■ **Task goal**
The response must consist of each line in the listing that has the word "tick" in it.

■ **Data listing**
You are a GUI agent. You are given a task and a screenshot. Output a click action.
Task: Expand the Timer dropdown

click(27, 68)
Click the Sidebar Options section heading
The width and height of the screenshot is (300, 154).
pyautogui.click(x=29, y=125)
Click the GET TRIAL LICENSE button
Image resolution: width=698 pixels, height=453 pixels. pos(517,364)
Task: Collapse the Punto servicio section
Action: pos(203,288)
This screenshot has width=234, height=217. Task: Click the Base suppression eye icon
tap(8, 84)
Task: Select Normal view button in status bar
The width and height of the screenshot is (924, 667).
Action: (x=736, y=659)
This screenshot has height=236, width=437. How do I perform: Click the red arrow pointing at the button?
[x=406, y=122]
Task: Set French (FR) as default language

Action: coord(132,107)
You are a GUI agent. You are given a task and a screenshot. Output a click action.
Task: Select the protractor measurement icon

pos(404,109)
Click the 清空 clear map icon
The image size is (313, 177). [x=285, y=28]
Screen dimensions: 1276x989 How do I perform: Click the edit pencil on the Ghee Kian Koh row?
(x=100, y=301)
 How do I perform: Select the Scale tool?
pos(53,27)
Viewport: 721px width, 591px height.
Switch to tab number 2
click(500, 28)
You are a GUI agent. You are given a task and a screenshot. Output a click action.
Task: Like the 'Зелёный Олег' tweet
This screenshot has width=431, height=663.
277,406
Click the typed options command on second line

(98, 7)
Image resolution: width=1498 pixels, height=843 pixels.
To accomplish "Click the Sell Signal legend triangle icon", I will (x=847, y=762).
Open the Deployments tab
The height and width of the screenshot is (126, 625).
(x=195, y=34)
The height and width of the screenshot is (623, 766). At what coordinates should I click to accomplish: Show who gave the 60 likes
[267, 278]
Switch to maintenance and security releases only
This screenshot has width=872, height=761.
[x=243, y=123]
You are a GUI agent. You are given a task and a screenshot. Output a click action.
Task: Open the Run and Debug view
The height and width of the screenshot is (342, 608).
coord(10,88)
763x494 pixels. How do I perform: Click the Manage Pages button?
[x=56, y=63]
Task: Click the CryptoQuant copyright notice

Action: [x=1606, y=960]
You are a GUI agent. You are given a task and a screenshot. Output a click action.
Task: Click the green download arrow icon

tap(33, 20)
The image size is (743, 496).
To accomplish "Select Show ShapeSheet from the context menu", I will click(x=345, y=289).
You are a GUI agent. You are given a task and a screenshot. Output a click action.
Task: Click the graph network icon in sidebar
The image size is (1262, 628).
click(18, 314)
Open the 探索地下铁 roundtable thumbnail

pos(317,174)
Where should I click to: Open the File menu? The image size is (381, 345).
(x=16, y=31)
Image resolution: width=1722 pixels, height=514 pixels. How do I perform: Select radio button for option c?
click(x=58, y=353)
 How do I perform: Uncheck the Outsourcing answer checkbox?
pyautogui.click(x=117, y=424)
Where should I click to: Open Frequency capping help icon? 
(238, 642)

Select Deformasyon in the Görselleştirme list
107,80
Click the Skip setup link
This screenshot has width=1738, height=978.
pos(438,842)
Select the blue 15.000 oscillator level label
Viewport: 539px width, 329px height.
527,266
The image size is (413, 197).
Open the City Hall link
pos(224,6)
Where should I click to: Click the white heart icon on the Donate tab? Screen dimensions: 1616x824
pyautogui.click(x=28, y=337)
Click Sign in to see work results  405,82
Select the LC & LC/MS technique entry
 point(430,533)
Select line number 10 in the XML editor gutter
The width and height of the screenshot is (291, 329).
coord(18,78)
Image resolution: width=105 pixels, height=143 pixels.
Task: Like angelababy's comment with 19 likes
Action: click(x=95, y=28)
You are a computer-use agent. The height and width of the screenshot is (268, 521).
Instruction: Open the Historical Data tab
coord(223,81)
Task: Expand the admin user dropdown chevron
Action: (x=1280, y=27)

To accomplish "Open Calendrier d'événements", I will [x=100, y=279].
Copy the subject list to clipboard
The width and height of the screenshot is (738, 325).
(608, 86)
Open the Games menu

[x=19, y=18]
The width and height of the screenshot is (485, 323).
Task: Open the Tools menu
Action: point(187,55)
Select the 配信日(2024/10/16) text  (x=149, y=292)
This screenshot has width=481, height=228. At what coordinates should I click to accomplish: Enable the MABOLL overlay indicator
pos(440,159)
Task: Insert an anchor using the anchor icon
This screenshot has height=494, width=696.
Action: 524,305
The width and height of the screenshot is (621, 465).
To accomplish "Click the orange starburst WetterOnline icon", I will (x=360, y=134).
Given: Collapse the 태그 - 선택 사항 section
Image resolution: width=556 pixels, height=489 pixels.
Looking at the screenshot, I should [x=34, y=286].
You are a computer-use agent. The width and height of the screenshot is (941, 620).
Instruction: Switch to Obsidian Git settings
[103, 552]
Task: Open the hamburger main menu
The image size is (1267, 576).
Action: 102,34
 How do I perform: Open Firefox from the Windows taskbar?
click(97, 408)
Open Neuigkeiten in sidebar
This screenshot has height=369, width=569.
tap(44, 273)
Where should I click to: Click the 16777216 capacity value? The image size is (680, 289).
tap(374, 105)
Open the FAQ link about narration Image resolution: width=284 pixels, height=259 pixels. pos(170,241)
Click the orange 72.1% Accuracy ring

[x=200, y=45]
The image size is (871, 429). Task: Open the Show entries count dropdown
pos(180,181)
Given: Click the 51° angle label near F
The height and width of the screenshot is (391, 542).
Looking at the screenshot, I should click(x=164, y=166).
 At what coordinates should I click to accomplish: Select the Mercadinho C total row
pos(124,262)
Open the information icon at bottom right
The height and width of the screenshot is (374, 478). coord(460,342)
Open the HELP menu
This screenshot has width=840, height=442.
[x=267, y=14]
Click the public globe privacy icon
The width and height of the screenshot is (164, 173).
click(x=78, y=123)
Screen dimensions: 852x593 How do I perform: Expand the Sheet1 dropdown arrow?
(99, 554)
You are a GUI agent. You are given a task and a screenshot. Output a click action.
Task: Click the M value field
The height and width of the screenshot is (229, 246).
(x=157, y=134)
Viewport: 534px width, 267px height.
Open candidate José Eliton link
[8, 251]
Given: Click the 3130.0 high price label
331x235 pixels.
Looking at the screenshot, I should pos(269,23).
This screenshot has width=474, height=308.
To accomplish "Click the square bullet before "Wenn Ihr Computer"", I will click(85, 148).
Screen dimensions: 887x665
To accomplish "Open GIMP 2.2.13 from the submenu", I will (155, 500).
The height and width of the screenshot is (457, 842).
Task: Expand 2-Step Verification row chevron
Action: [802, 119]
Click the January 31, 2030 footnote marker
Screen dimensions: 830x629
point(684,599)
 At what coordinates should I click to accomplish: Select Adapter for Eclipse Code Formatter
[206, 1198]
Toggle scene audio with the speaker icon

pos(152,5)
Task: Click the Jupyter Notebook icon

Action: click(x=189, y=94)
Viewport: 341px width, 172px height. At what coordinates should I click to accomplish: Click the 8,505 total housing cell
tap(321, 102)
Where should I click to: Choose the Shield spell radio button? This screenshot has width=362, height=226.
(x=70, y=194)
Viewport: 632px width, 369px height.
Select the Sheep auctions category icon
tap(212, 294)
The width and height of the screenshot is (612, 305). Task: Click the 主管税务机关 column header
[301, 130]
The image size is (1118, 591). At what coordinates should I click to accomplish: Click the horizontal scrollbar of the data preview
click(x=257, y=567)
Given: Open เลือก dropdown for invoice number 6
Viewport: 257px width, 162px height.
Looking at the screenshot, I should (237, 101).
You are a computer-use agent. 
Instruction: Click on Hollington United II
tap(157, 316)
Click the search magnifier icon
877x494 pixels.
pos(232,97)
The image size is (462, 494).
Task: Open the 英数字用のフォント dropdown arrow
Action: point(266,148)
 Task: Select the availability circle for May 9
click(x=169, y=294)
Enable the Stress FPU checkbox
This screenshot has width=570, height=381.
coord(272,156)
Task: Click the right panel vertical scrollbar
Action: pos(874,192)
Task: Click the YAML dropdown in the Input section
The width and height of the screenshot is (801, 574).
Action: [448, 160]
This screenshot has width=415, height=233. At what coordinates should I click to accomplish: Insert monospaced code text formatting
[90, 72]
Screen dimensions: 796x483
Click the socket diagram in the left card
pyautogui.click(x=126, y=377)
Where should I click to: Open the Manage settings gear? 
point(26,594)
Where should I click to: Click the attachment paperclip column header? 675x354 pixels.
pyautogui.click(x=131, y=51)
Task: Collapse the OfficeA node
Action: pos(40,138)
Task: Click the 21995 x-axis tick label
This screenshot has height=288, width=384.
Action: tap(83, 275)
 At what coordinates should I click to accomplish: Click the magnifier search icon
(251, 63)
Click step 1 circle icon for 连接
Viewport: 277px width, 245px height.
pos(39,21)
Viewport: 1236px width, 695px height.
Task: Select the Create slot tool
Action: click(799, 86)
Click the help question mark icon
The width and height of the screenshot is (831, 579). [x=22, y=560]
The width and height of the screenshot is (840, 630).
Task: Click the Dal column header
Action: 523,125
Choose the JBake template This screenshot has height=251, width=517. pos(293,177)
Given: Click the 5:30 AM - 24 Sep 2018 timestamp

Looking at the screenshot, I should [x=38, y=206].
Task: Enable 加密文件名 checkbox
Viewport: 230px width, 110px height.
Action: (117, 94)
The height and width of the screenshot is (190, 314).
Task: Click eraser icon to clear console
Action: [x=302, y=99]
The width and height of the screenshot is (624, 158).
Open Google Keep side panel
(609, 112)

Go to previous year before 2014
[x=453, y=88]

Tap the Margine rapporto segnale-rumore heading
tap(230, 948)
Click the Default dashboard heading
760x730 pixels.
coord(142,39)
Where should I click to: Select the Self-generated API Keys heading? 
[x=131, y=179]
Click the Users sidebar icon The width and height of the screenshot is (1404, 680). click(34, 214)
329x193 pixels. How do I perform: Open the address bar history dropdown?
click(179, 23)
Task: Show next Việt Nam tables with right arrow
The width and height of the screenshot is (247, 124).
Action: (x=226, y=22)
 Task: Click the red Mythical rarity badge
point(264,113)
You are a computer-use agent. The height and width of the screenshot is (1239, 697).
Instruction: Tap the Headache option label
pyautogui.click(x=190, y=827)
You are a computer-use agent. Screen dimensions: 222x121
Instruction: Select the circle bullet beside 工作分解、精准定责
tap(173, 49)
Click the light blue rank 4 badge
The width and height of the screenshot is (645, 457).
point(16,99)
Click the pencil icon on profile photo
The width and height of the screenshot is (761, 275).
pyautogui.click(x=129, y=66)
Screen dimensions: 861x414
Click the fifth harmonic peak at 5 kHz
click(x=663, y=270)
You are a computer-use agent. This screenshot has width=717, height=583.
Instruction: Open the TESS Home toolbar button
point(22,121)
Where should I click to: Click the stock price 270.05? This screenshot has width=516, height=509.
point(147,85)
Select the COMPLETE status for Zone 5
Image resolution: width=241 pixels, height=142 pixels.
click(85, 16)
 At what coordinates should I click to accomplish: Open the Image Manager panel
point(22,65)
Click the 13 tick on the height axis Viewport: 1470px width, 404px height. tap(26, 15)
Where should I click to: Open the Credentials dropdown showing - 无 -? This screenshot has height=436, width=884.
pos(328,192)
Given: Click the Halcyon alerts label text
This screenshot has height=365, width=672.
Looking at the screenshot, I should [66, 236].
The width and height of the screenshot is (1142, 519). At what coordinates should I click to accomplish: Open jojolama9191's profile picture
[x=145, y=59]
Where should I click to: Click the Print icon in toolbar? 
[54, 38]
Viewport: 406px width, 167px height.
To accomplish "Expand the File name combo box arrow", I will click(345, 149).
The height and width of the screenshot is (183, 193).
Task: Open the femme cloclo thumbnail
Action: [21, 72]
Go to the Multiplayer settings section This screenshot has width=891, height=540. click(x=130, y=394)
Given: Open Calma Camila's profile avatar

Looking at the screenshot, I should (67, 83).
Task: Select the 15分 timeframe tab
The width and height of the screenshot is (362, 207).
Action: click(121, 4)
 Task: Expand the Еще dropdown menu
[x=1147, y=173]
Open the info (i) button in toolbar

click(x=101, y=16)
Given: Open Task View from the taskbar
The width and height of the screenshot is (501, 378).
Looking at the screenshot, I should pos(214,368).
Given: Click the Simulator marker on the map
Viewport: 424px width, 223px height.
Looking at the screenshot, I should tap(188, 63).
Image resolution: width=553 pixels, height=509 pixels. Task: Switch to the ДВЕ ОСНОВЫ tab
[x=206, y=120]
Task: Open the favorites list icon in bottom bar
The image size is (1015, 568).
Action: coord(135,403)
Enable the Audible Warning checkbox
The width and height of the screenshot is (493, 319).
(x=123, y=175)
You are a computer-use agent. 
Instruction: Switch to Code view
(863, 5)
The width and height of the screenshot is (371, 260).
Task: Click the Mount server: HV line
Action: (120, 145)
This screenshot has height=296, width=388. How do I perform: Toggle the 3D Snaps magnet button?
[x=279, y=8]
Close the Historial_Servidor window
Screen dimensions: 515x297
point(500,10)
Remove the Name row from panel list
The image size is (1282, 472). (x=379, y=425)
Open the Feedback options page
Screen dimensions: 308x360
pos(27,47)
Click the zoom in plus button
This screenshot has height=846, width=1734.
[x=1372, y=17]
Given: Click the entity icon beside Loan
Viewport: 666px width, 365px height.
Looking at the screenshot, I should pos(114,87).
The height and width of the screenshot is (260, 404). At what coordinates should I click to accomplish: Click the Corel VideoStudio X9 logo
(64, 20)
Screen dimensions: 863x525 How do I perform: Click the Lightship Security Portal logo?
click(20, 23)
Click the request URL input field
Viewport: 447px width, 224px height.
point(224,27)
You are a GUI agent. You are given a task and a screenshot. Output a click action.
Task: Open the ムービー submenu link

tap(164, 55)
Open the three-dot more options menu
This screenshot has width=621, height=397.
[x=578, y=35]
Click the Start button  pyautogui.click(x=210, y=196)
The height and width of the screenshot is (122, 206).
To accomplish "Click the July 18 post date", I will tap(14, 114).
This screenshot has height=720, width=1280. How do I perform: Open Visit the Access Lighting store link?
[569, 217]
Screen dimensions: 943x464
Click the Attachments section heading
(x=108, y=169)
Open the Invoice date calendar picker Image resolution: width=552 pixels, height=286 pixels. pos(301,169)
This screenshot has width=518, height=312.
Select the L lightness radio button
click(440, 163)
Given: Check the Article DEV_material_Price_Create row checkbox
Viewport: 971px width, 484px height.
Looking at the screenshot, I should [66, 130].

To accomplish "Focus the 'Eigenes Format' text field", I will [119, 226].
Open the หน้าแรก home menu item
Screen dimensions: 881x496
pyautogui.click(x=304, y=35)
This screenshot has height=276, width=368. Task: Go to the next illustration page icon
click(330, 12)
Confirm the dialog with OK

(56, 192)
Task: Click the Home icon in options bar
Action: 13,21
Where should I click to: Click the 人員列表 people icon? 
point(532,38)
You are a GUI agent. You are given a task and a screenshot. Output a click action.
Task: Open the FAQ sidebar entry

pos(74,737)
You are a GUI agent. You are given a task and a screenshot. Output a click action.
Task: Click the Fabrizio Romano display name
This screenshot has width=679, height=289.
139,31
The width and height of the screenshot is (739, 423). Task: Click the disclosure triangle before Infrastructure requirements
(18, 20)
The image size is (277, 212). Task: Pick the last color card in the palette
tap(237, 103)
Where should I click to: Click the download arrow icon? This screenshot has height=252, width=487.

■ **Reply**
Task: Click the 21995 x-axis tick label
Click the 13 tick on the height axis Viewport: 1470px width, 404px height. tap(26, 15)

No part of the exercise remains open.